For me, training has always been a private thing. Even when out with friends, with the full intention of enjoying and engaging in someone else's company, I end up entering a remote part of myself. Talking takes on an unnatural effort, and the risk of disturbing my or anyone's encounter with this part of themselves inclines me towards silence.
Like many of us, I believed that aging as an athlete meant pursuing longer distances, but it wasn't for me, my body continued to break down due to injury. Then I found masters track racing. I may be a solitary athlete, some might even refer to me as an introvert, but I'm also competitive, and finding a sport that allowed me to continue to push despite my limitations was important to me.
After a long battle to recover from a recurring back injury, what kept me going was the love of sport. I just wanted to do it. I was told more than once that my skiing and running days were over. But determined to return to competition, I found ways to work around my limitations.
I discovered my love of track and cross-country skiing in high school, and it's been a constant in my life ever since.
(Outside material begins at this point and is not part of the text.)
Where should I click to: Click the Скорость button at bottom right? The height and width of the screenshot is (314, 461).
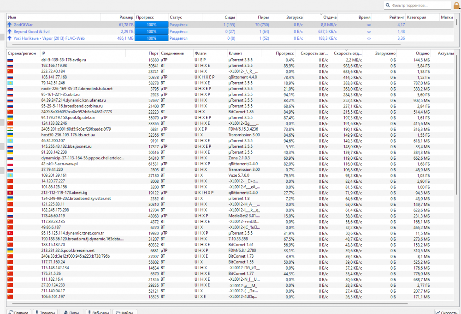point(446,312)
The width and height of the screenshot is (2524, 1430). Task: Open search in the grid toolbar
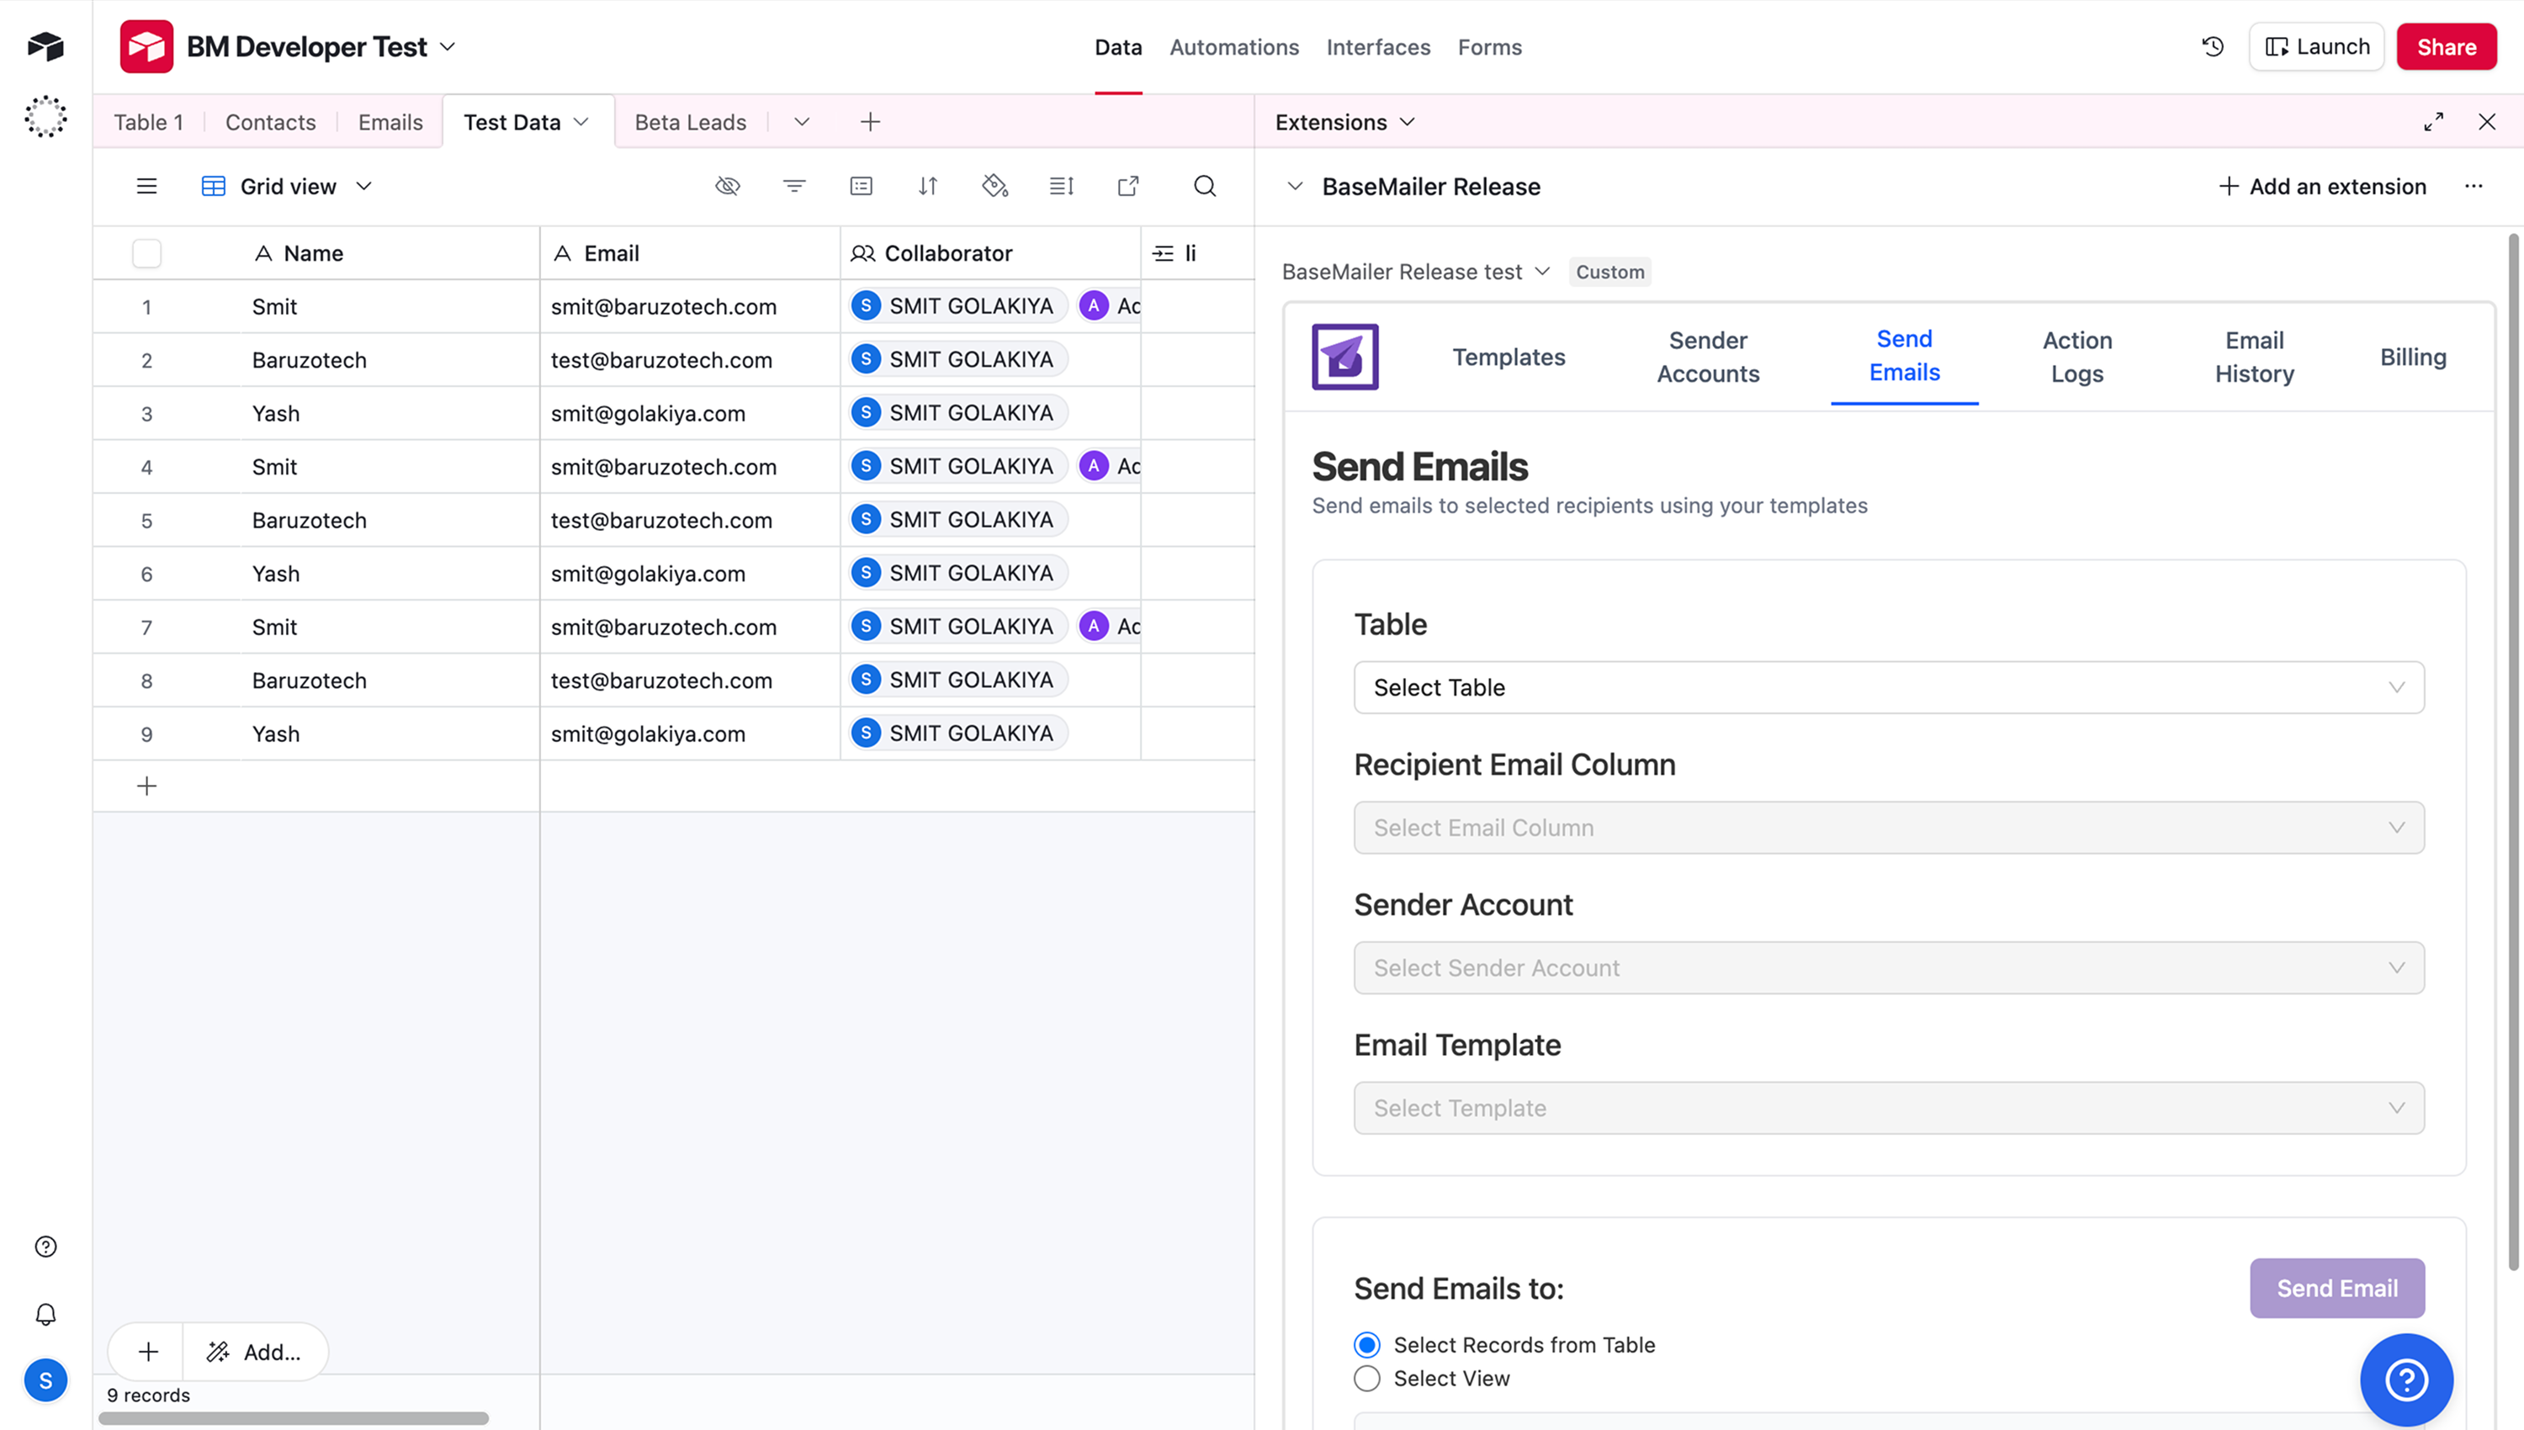pyautogui.click(x=1205, y=186)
Now at age 55, I have been a constant at masters events across the country. I even attended open Nationals as a master on occasion, not because I am competitive with the younger athletes, but because I love the atmosphere.
My body and speed have changed over time, but the feelings elicited by start lines and race courses remain. So does my competitive spirit. When I'm competing, I'm focused. It lights a spark in me that's the same as I remember from the early days. It takes a lot of dedication and motivation but at the end of the day, I just need to focus on doing my best.
It's hard to age, but I put aging aside and say this is my body and this is how I train and compete. The purity of effort, and the joy of being able to give that effort, keeps me coming back. Everyone's journey and ideas of success are different. What I can control and focus on is my path and where I want to take it.
That's the real spirit of the sport. In the end, it's nothing special. It's competition. Some people do it faster than others. I love to compete. I love to have my feet on the ground, chasing some beautiful dream.
Training is a way of life and I do not see this in the accumulation of medals, races run or miles completed, or the idea of achievement. However, I am determined and driven every single day to be the best version of myself. There is no finish line on the journey to prove anything. Training is full of ups and downs. And most importantly, training is one of life's choices that is worth getting up for, day in and day out.